Confira o resultado da Super Sete de ontem!

Os números da Super Sete 878 são:

Verifique sua aposta e veja se você foi um dos sortudos deste concurso.

  • Coluna 1: 5
  • Coluna 2: 5
  • Coluna 3: 0
  • Coluna 4: 1
  • Coluna 5: 7
  • Coluna 6: 5
  • Coluna 7: 3

O sorteio da Dupla Sena é transmitido ao vivo pela Caixa Econômica Federal e pode ser assistido no canal ofical da Caixa no Youtube.

Próximo sorteio: Super Sete 879

Como a Super Sete tem três sorteios regulares semanais, o próximo sorteio ocorre na quarta-feira, 29 de julho, a partir das 21 horas, pelo concurso 879. O valor da premiação está estimado em R$ 4,2 milhões.

Para participar dos sorteios da Super Sete é necessário fazer um jogo nas casas lotéricas ou canais eletrônicos.

Como jogar na Super Sete

Os sorteios da Super Sete são realizados às segundas, quartas e sextas-feiras, sempre às 20h (horário de MS).

O Super Sete é a loteria de prognósticos numéricos cujo volante contém 7 colunas com 10 números (de 0 a 9) em cada uma, de forma que o apostador deverá escolher um número por coluna.

Caso opte por fazer apostas múltiplas, poderá escolher até mais 14 números (totalizando 21 números no máximo), sendo no mínimo 1 e no máximo 2 números por coluna com 8 a 14 números marcados e no mínimo 2 e no máximo 3 números por coluna com 15 a 21 números marcados.

Há a possibilidade de deixar que o sistema escolha os números para você por meio da Surpresinha, ou concorrer com a mesma aposta por 3, 6,  9 ou 12 concursos consecutivos através da Teimosinha.
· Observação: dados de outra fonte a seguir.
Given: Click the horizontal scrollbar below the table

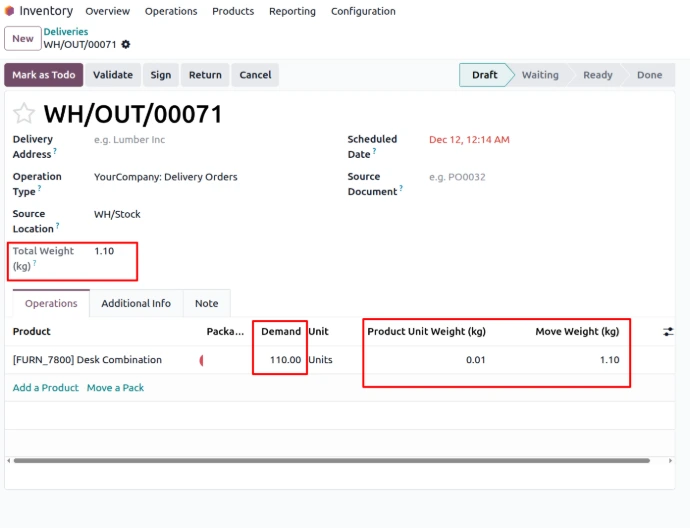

O valor da aposta é R$ 3,00.

Probabilidades

A probabilidade de vencer em cada concurso varia de acordo com o número de dezenas jogadas e do tipo de aposta realizada.

Para a aposta simples, com apenas sete dezenas, que custa R$ 3,00, a probabilidade de ganhar o prêmio milionário é de 1 em 158.730, segundo a Caixa.

Já para uma aposta com 21 dezenas (limite máximo), a probabilidade de acertar o prêmio é de 1 em 280, ainda segundo a Caixa.